There are poets with history and poets without history, Tsvetsaeva claimed living
through the ruin of Russia.
Karina says disavow every time I see her. We, the daughters between countries,
wear our mean mothers like scarves around our necks.
Every visit, mine recounts all the wrongs done against her
ring sent for polishing returned with a lesser diamond, Years of never rest and,
she looks at me, of nothing to be proud of.
I am covered in welts and empty pockets so large sobs escape me in the backroom of
my Landlord's fabric shop. He moves to wipe my tears
as if I’m his daughter
or I’m no one’s daughter.
It’s true, I let him take my hand, I am a girl who needs something. I slow cook bone
grief, use a weak voice.
My mother calls me the girl with holes in her hands, every time I lose something.
All Russian daughters were snowflakes once, and in their hair a ribbon long
as their body knotted and knotted and knotted into a large translucent bow.
It happens, teachers said, that a child between countries will refuse to speak.
A girl with a hole in her throat, every day I opened the translation book.
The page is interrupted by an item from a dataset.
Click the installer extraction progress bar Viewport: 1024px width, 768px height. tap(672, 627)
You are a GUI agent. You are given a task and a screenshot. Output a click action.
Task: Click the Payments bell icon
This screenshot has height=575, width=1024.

Silent, I took my shoes off when I came home, I
put my house clothes on.
We had no songs, few rituals. On Yom Kippur, we lit a candle for the dead
and no one knew a prayer.
We kept the candle lit, that’s all.
The wave always returns, and always returns a different wave.
I was small. I built a self outside my self because a child needs shelter.
Not even you knew I was strange,
I ate the food my family ate, I answered to my name.